By Jim Frost 1 Comment

The range of a data set is the difference between the maximum and the minimum values. It measures variability using the same units as the data. Larger values represent greater variability.

The range is the easiest measure of dispersion to calculate and interpret in statistics, but it has some limitations. In this post, I’ll show you how to find the range mathematically and graphically, interpret it, explain its limitations, and clarify when to use it.

Formula

To find the range in statistics, take the largest value and subtract the smallest value from it.

Range = Highest value – Lowest value

It cannot be a negative value because the formula takes the larger value and subtracts the smaller value.

Related post: Measures of Variability

Example of Finding the Range

For example, in the worksheet below, Dataset 1 has a range of 38 – 20 = 18, while for Dataset 2 it is 52 – 11 = 41. Dataset 2 has a broader range and, therefore, is more variable than Dataset 1.

Example dataset for finding the range.

Conveniently, you can find the minimum, maximum, and range values in the descriptive statistics output from statistical software. Excel’s Descriptive Statistics function includes them, as shown below.

Excel's descriptive statistic displays the range.

Related post: Descriptive Statistics in Excel

Finding the Range in Graphs

You can find data ranges in several types of graphs, including histograms, boxplots, and scatterplots. In the example graphs below, the red lines represent the ranges. The following graphical representations bring the concept to life. If you’re looking at a chart and don’t have the data, you’ll have to approximate the values visually.

Histograms

In a histogram, the range is the width that the bars cover along the x-axis. These are approximate values because histograms display bin values rather than raw data values.

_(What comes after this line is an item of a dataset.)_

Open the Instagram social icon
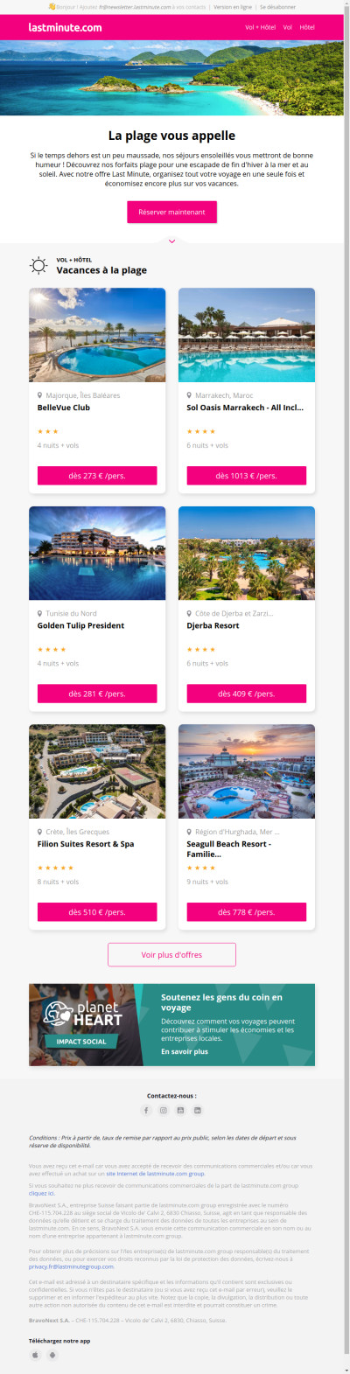Viewport: 350px width, 1374px height. pos(163,1110)
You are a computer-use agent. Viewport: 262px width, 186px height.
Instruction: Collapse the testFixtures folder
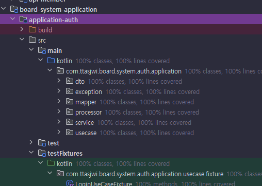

Histograms that display the ranges of data for two datasets.

In these histograms, distribution A has an approximate range of 65 – 40 = 25 and for distribution C it is 90 – 20 = 70. Distribution C has a broader spread, and its extensive width in the graph illustrates this property.

Boxplots

Boxplots display data ranges for groups within a dataset. In boxplots, it equals the entire length of the whiskers for each group. The minimum and maximum values appear at the ends of the whiskers except when there are outliers. Consequently, ranges in boxplots exclude outliers.

Boxplots display ranges for groups within a dataset.

In this boxplot, the scores for Method 3 spread from approximately 37 to 12, producing a range of 25. This group has the largest spread in the dataset. Conversely, Method 2 has the smallest spread of 30 – 20 = 10. Method 2 has an outlier (the asterisk), but the boxplot conveniently excludes it.

Scatterplots

In scatterplots, you can find the range of two variables at one time. For the y-axis variable, it is the height of the data, while it’s the width for the x-axis variable.

Scatterplots display the data ranges of two variables.

This scatterplot displays the height and weights of preteen girls in a research study. For these data, weight has a range of approximately 90 – 31 = 59 kilograms and for height it is 1.67 – 1.33 = 0.34 meters.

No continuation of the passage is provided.